Her only release is running next to the sea.  

I will quote a bit from her story so you can see for yourself the wonderful prose of Robinson

 "Sophie wondered if the sea dreamt of escape. Did it long to be free from the tethers of gravity and the heavy burden of its own mass? She pictured it floating upwards, weightless as it rose. Taking the fish, the whales and the sunken shipwrecks with it. Spiralling, spiralling up into the stratosphere.
In the dream, Sophie was a snake, leaving her skin behind. Newborn and raw, terrified yet...The insistent beep of the alarm clock rang in her ears. Cathal turned on his side, away from her, and grumbled as she hit the palm of her hand on the snooze button. 6:24 warned the red numbers on the clock. She tried to cling to the feeling of the dream, but the greater her effort, the faster it scurried towards the skirting board, like an insect fleeing from the light. The familiar knot of dread returned, her faithful morning companion. Pulling back the covers, she stepped out of bed, the floorboards cold under her feet. She switched the alarm clock off so it wouldn’t wake Cathal when it went off at 6:30. What time did he get up these days anyway? She had no idea. In the shadowy room, she wrapped her dressing gown around her and made her way downstairs."

I will leave the ensuing plot of this marvelous story  unspoiled for you.  The open ended close of the story is  really intriguing.

(I will post a link where you can read this and other stories by Robinson at the end of the post.) 

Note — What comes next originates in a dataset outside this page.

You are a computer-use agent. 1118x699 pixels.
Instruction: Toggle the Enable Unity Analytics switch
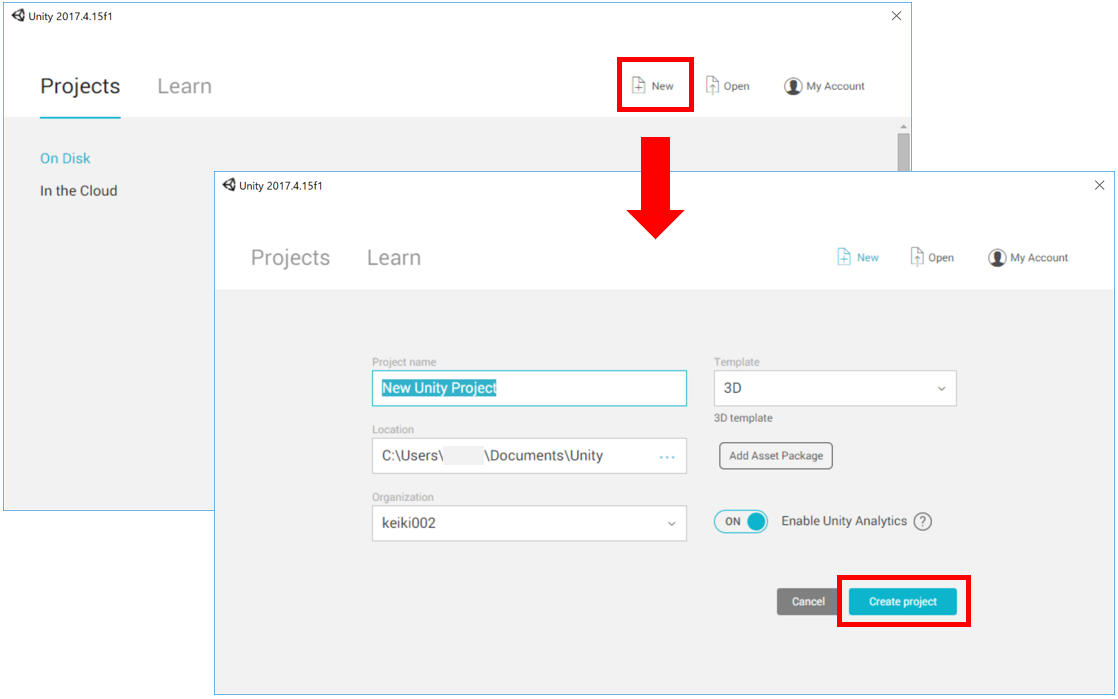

"Saltier Than the Sea" is an example of flash fiction, very brief stories normally less than 500 words.  I am just getting into this now but I can see it takes a lot of talent and energy to tell a good story in such a small space.  ( Lord Dunsanny wrote some great flash fiction.).   Those who lament all literary transitions as times of decline would say Flash Fiction is a result of Twitter and OK I see it a bit.  Not everyone has time to read or write a fifty page George Moore short story. Quick note, there are things that could be said about the sea imagery in her stories, it sense of motion, power, limitless and below this the idea that the sea is where we came from long ago, it contains all of our makeup.  I feel this knowledge in the stories of Robinson.  In writing on flash fiction it is probably not a good idea to write a post longer than the story so I will just be brief as you can read the story in just a minute or two.  "Saltier Than the Sea" deals with the insecurities of a beautiful young woman who cannot understand why the man in her life loves her.   The man wants to somehow  overtake her sadness.  It is also a work which uses the sea as a primordial symbol.

"Even the Sea Dreams of Escape" can be read here.  It first appeared in Horizons, edited by Nuala Ní Chonchúir.

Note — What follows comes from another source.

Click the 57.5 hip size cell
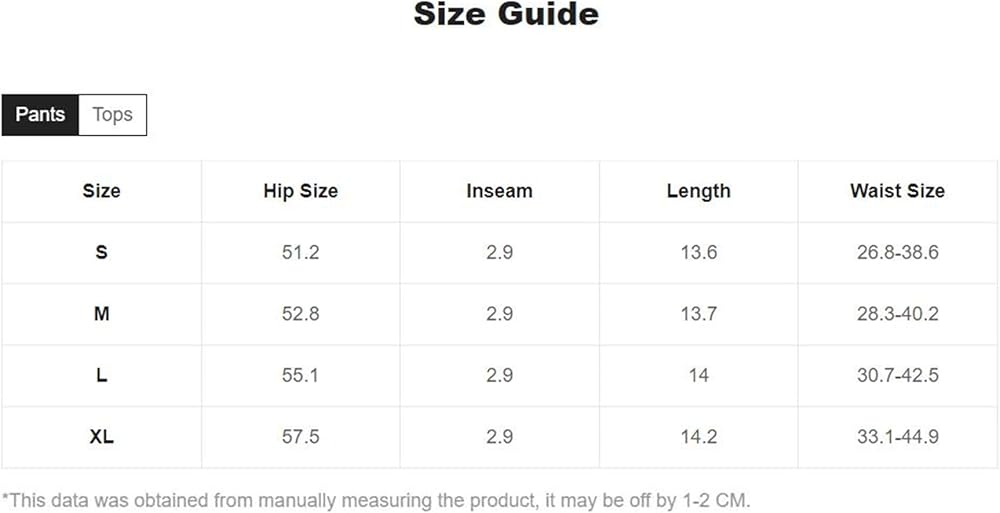[x=300, y=437]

"Saltier Than the Sea" can be read here.  It first appeared in Wordlegs, edited by EM Reapy.


I will more of her work in the future.  


Here is her bio


Originally from Dublin, Máire lives in Galway City where she graduated from the MA in Writing at NUIG in 2008. Her short stories have been published in Horizon Review, Crannóg Magazine, Boyne Berries, WOW! Anthology 2010, and Writing4all Anthology: Best of 2009. One of her stories has been translated into Spanish for a forthcoming bloomsday issue of Cuadrivio. Her interests include bad puns, old-man pubs, and a variety of cheeses. She blogs at www.notmuchmore.blogspot.com


Mel u







2 comments:

WOMEN RULE WRITER said...

Nice to see a post on Máire.

Flash fiction has been around a lot longer than Twitter! It started as a movement in America and has gained credence here in the last 5 years or so.

Máire T. Robinson said...

Hi Mel, thanks for including me in your emerging Irish writers series and for your kind comments on my stories I'm really enjoying your posts.